750,000 kilowatt hours of solar power for energy transition in classrooms in southern Slovakia

Only a few weeks after the major Conergy project at numerous Hawaiian schools, the Hamburg system supplier has now secured another order in the area of green education. Conergy will be equipping fourteen schools and municipal buildings with solar plants with a total capacity of some 700 kW, realising one of the largest Conergy solar project in Slovakia to date. The solar experts are in the process of installing all fourteen solar plants on the building roofs in parallel. According to the schedule, the power plants will bring clean power into the classrooms in southern Slovakia by the end of June.

The Slovak investor NoviSol and Conergy’s long-standing local partner Sunlux Slovakia have decided in favour of Conergy quality.
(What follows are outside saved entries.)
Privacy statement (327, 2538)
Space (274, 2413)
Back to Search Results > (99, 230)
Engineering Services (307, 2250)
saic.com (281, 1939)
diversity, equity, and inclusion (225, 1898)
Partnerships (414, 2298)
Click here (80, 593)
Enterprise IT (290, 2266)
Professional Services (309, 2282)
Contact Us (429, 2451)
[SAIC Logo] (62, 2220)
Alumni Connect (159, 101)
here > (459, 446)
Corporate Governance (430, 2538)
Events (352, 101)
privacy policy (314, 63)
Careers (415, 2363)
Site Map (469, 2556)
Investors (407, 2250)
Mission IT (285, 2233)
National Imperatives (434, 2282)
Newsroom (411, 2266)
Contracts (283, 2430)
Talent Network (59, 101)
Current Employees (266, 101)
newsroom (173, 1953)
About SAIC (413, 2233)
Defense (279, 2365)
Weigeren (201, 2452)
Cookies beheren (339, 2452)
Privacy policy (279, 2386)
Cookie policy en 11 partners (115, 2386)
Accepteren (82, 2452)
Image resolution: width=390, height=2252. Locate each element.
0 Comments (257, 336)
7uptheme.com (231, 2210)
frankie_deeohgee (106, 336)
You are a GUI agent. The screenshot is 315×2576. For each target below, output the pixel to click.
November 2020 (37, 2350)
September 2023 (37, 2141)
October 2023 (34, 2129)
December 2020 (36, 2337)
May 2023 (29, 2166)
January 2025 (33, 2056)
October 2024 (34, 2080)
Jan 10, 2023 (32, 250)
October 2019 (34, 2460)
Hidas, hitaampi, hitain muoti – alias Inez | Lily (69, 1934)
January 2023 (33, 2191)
Some 2,500 Conergy solar modules will produce over 750,000 kilowatt hours of clean solar energy a year, to be fed into the power grid by 40 Conergy IPG T inverters. Each installation will be monitored by a Conergy VisionBox.

Over the next 15 years, the solar power plants will prevent 13,000 tons of damaging CO2 emissions – as much as around 400 trees could offset in this time. This will benefit the environment on the one hand and the pupils on the other: Thanks to the power plants, the energy transition will be something the pupils can experience and understand first hand and not just as a remote theory from a textbook.

“At 700 kilowatts, the project as a whole is relatively large for the current Slovak market, although it is made up of 14 individual rooftop installations,” said Stefan Balbierz, responsible for Conergy’s activities in the German, Czech and Slovakian market. “As is the case throughout Europe, the trend in Slovakia is also to move onto the roof. The focus is on smaller rooftop plants with a capacity of up to 100 kilowatts. This is the only type of installation that the government is currently encouraging with a feed-in tariff.”